Working data
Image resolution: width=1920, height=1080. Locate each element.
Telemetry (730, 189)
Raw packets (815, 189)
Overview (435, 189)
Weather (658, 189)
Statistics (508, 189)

Exercise goal
Transcribe each entry word for word.

Output
Image resolution: width=1920, height=1080. Locate each element.
Telemetry (730, 189)
Raw packets (815, 189)
Overview (435, 189)
Weather (658, 189)
Statistics (508, 189)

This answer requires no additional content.